Bolton also said that the plan had not been put into action yet, which makes sense when you consider the fact that there is no denuclearization agreement between the two countries, they don’t seem close to one, and there hasn’t been any indication that they even agree what denuclearization means.

Bolton’s supposed one-year plan, which was widely panned by North Korea experts on Sunday, is similar to what he used to call the “Libya model.” That earlier plan, not surprisingly, did not go over very well in Pyongyang, since the U.S. ultimately supported a regime-changing rebellion in Libya after it disarmed.

In both of his Sunday appearances, Bolton also refused to answer questions about reports from NBC News and the Washington Post, in which anonymous U.S. intelligence officials say North Korea has been ramping up its production of nuclear fuel at multiple secret sites and coming up with ways to deceive the U.S. about the scale of its nuclear-weapons program. Then on Sunday night, The Wall Street Journal reported that researchers have determined that North Korea is rapidly completing a major expansion of a key missile-manufacturing facility — one that produces reentry vehicles and solid-fuel ballistic missiles designed to enable nuclear strikes with greater surprise or at greater distances.

These reports all obviously contradict President Trump’s public stance on North Korea, which was that his negotiations with Kim were successful, and as a result, “there is no longer a nuclear threat” from North Korea. Secretary of State Mike Pompeo has tried to walk that statement back, but Pompeo has also falsely tweeted on Saturday that Kim Jong-un had agreed to “fully verified denuclearization” — which again, would be pretty hard to do without having an actual agreement in place.

Bolton said on Sunday that Pompeo would be presenting their one-year plan to the North Koreans soon, but just a few days prior, Pompeo declined to put a timeline on negotiations with Pyongyang. In the meantime, he explained, the U.S. has been trying to gauge North Korea’s seriousness, but it seems likely that the White House has already gotten that answer in the form of the Defense Intelligence Agency assessment that was leaked to NBC News and the Post.

That assessment has reportedly concluded that North Korea is trying not only to expand their arsenal in the weeks since the summit, but to figure out how to declare fewer nuclear weapons and nuclear fuel-production facilities than they have. It remains unclear why intelligence officials leaked it to the media, though one former weapons inspector who spoke with the Post implied that it might be because the intel community doesn’t trust the Trump administration to negotiate a realistic deal. If the leak was authorized, however, that could mean that the Trump administration is working to highlight and leverage North Korea’s bad faith ahead of additional negotiations.

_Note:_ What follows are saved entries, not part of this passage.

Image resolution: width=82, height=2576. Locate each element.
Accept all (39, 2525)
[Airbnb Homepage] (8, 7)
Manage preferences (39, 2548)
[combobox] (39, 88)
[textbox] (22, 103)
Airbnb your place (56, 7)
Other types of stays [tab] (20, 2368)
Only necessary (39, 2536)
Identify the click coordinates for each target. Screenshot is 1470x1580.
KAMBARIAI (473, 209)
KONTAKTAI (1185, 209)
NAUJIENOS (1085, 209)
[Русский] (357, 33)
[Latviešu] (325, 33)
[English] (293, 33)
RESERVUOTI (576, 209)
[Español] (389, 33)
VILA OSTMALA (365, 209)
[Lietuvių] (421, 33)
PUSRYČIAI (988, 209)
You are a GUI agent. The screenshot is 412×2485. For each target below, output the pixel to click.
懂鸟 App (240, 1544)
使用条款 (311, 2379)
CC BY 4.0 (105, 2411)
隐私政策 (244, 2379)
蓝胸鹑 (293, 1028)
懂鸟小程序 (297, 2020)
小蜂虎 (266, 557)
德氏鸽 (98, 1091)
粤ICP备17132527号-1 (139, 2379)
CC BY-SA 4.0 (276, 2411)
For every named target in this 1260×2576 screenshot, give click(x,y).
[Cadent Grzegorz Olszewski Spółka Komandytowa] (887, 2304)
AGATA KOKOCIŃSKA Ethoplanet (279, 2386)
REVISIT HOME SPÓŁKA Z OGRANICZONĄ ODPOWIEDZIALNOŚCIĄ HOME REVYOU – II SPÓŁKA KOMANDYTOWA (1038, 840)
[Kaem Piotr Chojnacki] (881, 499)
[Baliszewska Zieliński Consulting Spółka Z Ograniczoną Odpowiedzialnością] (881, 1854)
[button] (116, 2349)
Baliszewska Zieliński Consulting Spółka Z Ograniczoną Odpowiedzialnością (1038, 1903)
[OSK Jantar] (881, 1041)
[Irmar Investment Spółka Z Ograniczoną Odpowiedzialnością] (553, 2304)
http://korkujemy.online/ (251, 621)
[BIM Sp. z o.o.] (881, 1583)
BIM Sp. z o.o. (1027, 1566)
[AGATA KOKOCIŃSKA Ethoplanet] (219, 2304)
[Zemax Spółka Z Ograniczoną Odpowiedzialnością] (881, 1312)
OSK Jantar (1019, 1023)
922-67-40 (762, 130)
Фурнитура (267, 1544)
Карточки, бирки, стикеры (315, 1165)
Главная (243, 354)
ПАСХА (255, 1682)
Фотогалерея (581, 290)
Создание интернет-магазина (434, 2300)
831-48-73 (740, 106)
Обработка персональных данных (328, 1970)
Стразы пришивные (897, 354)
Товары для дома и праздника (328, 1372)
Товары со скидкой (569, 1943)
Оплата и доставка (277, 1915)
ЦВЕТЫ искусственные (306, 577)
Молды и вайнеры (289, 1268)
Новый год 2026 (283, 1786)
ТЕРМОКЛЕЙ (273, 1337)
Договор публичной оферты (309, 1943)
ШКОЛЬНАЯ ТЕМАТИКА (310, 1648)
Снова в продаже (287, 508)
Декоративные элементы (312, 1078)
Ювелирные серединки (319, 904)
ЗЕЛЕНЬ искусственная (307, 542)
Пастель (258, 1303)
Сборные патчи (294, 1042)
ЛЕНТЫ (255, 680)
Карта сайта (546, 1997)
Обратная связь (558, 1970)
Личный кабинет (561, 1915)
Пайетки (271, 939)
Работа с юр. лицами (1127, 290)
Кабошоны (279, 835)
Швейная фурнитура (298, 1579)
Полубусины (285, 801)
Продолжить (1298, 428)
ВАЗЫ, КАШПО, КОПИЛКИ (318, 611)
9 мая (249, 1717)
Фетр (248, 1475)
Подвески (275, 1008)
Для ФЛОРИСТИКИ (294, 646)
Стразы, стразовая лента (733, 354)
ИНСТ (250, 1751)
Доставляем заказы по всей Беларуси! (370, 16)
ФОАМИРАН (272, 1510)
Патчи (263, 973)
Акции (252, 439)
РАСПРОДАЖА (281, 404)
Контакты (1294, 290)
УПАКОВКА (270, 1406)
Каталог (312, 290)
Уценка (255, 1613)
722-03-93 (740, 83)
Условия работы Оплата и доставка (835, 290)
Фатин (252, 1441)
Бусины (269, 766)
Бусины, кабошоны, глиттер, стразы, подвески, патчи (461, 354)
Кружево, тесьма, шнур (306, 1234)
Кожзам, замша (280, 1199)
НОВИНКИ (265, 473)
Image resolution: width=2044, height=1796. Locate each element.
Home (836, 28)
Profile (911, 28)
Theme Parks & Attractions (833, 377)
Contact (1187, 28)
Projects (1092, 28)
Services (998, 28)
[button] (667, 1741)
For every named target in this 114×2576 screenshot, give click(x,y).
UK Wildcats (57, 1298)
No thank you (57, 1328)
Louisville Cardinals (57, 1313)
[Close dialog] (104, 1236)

Then again, as analysts like Vipin Narang point out, North Korea’s covert actions should come as no surprise to anyone:

In a Fox News interview that aired Sunday, President Trump insisted that North Korea was serious about a deal, defended his summit spectacle in Singapore, and claimed that he gave nothing to Kim — despite the fact that he made a major concession by agreeing to end joint military exercises with South Korea. (It was to save money, Trump claimed.)

The president also made it sound as though he had made a real deal with Kim, when all they actually did was sign a vague mutual commitment to denuclearization.

“I made a deal with him, I shook hands with him, I really believe he means it,” Trump explained, then hedged, “Now, is it possible? Have I been in deals, have you been in things where, people didn’t work out? It’s possible.”

Bolton maintained on Sunday that Trump didn’t get taken advantage of by Kim. A better way to put it might have been that the Trump administration can’t have its plan foiled if it never had one in the first place.